* [WHAT THIS TASK INVOLVES]:
Copy every line of the data that contains the string "checkmark".
___ RECORDS PROVIDED
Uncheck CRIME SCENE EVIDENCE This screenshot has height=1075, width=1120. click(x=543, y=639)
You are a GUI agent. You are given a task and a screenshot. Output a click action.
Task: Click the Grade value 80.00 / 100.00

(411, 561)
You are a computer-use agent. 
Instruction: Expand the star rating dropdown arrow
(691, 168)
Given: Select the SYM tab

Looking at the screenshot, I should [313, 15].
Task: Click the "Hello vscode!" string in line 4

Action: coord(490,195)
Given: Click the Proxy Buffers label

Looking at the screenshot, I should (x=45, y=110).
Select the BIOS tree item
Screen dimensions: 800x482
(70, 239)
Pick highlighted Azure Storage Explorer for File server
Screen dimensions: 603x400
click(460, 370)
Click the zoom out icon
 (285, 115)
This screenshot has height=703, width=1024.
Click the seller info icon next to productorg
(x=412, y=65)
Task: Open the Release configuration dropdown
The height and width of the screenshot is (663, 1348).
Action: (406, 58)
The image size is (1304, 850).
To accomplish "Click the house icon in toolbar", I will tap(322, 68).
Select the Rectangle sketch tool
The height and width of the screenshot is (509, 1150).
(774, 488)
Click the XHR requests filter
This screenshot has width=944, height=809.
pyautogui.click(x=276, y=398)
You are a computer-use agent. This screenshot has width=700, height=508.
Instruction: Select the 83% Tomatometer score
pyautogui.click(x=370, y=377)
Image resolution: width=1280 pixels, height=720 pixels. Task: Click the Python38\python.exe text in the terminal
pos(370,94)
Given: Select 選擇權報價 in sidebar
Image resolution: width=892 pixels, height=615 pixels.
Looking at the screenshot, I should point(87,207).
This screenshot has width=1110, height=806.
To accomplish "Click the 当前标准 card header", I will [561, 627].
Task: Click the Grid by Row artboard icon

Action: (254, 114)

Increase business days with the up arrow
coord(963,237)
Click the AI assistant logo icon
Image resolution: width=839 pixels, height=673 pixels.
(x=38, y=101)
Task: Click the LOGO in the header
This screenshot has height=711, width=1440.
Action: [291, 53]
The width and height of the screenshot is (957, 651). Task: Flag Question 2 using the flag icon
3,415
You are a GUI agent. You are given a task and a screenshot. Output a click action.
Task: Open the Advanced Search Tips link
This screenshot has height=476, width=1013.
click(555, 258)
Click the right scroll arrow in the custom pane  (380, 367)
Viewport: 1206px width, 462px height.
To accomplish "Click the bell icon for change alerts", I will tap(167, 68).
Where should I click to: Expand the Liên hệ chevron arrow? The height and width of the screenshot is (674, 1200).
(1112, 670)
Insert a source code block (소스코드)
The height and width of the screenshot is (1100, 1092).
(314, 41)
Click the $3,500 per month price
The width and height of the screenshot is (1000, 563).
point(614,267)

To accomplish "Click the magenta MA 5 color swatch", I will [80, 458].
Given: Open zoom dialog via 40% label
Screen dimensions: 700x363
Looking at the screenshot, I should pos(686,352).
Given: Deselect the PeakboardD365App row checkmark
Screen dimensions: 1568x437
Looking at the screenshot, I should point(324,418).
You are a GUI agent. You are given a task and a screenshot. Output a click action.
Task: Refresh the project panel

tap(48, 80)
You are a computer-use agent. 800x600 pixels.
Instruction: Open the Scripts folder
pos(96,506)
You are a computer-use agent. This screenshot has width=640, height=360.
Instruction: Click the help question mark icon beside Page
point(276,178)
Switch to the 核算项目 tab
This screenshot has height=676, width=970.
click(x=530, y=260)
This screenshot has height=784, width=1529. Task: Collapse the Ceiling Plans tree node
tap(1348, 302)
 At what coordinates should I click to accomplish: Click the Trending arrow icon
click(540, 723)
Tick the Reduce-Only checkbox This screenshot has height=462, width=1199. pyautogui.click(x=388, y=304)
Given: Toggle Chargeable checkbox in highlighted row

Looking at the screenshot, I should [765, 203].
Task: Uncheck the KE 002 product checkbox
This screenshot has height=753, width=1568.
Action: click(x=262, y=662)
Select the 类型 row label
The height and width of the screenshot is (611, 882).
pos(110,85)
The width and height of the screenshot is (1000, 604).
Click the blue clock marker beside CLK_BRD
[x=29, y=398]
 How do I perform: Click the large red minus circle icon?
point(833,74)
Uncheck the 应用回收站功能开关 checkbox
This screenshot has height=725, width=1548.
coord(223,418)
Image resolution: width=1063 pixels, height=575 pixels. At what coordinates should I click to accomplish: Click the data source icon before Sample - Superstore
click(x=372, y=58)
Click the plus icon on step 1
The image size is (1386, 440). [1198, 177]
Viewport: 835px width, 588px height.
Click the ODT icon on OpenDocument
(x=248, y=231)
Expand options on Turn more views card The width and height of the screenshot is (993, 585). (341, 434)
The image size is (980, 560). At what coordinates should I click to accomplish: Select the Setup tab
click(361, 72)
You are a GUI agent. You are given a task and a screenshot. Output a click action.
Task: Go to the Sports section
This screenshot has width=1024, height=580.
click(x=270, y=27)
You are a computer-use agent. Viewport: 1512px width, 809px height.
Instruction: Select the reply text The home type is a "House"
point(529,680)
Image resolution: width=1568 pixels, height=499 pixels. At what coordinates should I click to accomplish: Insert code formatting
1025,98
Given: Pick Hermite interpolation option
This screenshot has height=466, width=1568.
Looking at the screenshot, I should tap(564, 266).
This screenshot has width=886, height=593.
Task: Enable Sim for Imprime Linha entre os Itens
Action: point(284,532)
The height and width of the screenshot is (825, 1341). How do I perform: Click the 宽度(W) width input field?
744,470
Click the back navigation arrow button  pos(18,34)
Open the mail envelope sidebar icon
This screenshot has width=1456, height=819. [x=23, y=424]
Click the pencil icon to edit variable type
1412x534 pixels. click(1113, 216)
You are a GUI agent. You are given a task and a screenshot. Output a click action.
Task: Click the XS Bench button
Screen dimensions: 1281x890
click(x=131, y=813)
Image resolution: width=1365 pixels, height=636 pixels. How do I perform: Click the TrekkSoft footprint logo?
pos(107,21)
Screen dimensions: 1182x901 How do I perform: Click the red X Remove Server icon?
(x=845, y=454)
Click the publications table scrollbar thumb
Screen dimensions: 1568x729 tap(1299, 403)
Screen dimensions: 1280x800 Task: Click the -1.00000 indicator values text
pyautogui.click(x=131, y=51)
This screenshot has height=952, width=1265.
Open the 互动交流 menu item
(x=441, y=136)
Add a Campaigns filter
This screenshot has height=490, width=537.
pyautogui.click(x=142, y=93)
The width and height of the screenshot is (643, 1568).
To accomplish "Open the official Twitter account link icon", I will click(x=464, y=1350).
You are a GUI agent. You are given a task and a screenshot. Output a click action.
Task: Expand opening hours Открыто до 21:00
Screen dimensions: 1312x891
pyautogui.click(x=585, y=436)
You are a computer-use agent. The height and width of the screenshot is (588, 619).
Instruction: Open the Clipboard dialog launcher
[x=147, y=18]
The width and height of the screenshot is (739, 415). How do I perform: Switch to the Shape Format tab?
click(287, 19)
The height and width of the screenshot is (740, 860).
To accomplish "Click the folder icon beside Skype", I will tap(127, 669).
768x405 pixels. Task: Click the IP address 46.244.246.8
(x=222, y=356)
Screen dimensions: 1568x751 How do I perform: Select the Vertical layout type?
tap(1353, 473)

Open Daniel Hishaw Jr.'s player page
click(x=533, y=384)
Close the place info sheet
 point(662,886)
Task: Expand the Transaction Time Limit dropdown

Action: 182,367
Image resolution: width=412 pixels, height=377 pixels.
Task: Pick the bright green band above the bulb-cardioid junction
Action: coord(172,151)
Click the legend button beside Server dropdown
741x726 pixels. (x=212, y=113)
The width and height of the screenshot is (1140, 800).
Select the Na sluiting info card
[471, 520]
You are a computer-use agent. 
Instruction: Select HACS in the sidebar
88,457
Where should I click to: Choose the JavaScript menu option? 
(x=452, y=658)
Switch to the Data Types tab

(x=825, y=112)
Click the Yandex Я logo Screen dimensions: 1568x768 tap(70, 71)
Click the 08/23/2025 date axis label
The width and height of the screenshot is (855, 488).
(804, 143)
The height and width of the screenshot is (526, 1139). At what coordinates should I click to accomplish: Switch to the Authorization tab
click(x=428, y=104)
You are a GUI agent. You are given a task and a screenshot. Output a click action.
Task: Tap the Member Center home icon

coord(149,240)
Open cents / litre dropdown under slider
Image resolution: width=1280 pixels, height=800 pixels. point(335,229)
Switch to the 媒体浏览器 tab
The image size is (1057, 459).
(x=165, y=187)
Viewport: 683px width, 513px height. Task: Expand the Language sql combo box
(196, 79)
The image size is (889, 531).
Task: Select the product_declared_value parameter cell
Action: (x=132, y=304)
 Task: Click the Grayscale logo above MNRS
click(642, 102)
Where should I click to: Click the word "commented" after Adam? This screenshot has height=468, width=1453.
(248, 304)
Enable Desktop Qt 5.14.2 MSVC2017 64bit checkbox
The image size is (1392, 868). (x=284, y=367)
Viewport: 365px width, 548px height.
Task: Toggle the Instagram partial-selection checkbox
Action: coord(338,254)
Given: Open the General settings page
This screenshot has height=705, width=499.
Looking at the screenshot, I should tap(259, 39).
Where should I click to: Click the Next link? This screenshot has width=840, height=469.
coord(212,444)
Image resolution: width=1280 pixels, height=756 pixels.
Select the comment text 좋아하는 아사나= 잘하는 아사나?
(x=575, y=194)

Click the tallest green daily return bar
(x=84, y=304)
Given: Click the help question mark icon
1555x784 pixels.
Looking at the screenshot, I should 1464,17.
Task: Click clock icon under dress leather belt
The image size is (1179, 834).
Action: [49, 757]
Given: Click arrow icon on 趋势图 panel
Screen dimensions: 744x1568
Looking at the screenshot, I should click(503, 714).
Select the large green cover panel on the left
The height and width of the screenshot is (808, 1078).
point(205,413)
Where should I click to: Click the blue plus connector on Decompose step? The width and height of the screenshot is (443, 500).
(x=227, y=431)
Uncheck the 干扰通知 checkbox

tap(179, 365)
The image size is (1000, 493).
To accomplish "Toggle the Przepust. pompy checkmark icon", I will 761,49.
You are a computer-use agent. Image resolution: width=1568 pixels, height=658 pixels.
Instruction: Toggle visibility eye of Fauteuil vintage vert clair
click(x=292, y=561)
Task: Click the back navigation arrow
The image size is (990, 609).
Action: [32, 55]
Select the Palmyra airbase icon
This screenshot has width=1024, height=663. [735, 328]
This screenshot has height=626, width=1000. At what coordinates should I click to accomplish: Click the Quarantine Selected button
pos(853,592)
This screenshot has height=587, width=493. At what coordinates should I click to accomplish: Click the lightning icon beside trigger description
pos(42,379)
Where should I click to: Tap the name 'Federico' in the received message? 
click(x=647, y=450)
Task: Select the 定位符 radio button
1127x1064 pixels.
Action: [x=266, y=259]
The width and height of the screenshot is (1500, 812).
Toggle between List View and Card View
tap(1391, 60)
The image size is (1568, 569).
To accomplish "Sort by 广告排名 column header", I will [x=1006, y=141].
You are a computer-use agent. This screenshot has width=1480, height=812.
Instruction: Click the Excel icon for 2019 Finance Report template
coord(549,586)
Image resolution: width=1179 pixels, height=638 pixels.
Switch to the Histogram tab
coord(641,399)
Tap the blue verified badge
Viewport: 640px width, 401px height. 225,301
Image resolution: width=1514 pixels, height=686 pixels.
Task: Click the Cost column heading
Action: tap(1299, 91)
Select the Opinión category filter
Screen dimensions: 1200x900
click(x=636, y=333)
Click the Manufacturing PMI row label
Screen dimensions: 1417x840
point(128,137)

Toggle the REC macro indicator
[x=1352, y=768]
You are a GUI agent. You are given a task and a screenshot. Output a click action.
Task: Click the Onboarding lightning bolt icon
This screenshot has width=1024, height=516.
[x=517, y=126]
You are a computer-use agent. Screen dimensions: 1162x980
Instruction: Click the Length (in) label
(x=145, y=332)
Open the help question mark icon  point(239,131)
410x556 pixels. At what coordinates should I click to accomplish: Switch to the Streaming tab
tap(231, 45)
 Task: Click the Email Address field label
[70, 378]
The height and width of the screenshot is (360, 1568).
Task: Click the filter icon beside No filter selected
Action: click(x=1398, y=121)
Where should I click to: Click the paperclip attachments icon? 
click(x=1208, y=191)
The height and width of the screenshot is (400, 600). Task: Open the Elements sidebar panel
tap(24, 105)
______
* [EXERCISE RESPONSE]:
Given: Deselect the PeakboardD365App row checkmark
To accomplish "Toggle the Przepust. pompy checkmark icon", I will 761,49.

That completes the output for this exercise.